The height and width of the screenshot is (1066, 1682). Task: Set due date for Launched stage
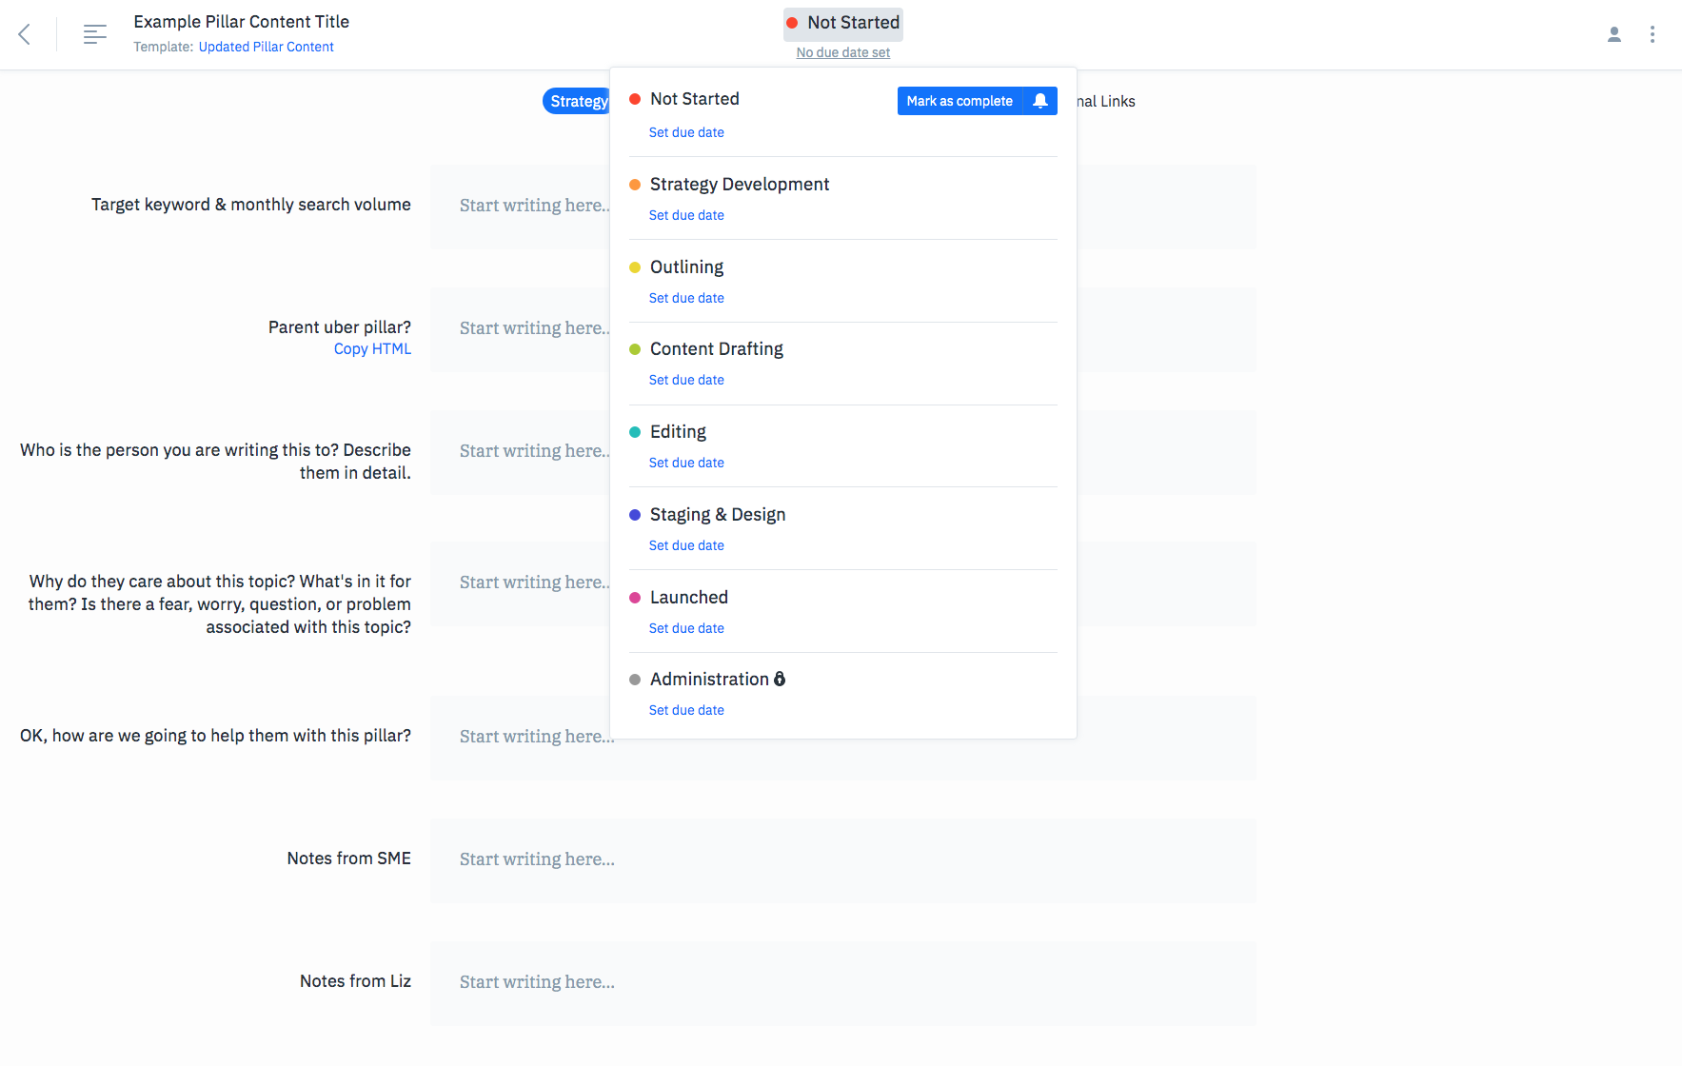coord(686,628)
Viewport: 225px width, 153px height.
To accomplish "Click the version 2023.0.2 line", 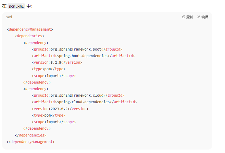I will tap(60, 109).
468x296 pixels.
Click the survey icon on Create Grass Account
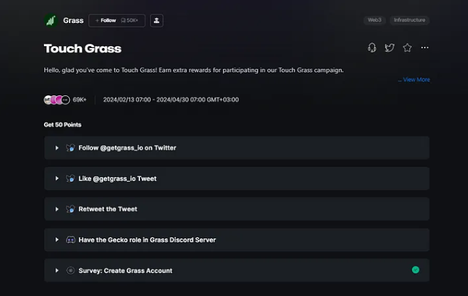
..........
*TRY IT:* Copy exactly the lines that begin at the one containing "468x296 pixels." and end at the last line of the records, both included, omitting the pictures.

*TASK ANSWER:*
468x296 pixels.
Click the survey icon on Create Grass Account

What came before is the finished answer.